Any account that has a co-owner with a right of survivorship, a payable on death beneficiary (P.O.D.) or a transfer on death (T.O.D.) designation will take precedence over the provisions in one's will. For example, Mom's husband is deceased and she has three children. Mom's wants her kids to split everything equally and drafts a will which gives everything equally to the kids. Mom puts her oldest daughter Sue on her bank accounts to assist her, if necessary, with the accounts. Mom's assets are $500,000.00 in bank accounts and a home worth $500,000.00. (The default title or ownership of an account when adding a name to it is generally as joint tenants with right of survivorship (J.T.W.R.O.S.) and that is how Mom's accounts were titled).

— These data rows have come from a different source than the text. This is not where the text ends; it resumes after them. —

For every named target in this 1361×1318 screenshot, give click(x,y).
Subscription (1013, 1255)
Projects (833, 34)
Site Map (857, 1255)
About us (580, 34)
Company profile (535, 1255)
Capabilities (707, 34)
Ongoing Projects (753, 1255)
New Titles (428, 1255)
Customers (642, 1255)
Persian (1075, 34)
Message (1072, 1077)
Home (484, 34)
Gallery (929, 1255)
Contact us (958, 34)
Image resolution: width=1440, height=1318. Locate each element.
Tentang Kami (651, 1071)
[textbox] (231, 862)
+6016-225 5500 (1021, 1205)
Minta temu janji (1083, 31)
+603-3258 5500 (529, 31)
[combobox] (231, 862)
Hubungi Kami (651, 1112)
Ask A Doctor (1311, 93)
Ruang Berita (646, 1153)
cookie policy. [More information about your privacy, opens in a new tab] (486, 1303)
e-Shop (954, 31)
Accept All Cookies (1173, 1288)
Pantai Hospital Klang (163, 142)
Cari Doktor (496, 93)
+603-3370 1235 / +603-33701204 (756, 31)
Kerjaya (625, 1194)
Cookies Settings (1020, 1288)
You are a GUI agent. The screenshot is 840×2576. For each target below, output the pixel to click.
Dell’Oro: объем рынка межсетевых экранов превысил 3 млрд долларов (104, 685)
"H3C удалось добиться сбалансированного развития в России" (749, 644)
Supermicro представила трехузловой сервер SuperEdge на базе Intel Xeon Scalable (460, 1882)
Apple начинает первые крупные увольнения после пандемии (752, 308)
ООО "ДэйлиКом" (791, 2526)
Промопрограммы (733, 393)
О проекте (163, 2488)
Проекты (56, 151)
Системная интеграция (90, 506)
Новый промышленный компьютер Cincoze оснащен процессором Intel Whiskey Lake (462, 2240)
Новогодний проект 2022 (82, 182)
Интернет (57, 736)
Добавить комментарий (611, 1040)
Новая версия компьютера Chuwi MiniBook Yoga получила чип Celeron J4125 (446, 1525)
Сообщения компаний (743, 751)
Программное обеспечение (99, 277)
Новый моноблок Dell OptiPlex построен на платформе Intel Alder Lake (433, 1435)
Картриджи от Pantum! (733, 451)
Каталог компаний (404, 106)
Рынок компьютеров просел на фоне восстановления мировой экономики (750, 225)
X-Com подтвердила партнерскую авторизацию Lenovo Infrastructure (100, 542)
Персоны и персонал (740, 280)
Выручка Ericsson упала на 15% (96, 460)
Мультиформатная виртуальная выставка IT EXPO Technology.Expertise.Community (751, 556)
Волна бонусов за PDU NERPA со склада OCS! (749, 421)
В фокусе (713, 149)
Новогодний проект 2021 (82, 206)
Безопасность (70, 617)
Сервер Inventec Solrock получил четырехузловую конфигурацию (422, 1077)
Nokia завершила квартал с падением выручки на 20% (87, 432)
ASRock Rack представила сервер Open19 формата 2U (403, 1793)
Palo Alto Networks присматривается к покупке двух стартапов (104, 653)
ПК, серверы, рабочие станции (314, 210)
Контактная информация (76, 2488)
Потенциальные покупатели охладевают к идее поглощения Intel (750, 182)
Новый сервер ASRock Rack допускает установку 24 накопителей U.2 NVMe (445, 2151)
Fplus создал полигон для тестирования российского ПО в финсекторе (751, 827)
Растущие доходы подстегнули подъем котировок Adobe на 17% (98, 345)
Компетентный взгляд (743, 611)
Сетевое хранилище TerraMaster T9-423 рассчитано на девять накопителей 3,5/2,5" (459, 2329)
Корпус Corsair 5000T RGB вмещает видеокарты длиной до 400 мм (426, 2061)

At Mom's death, Sue would automatically get the $500,000.00 in the bank and the three kids would share the $500,000.00 house equally--not what Mom wanted. If Sue were to get divorced or sued while Mom was alive, Sue's soon-to-be ex-husband could try and get at Mom's account as could Sue's other creditors. Again, not what Mom wanted. Sue could also legally withdraw and spend all of Mom's money.
Rather than putting Sue on the account as a joint tenant with right of survivorship, Mom could do one of two things: 1) Add Sue to the account only as having signature authority with no ownership rights or 2) Grant Sue a Power of Attorney authorizing Sue to act on Mom's behalf with regard to the account.
Mom could then name her children as equal beneficiaries or name her estate as the beneficiary. Using these techniques, Mom's assets go equally to the kids and she is not exposed to any of her children's creditors.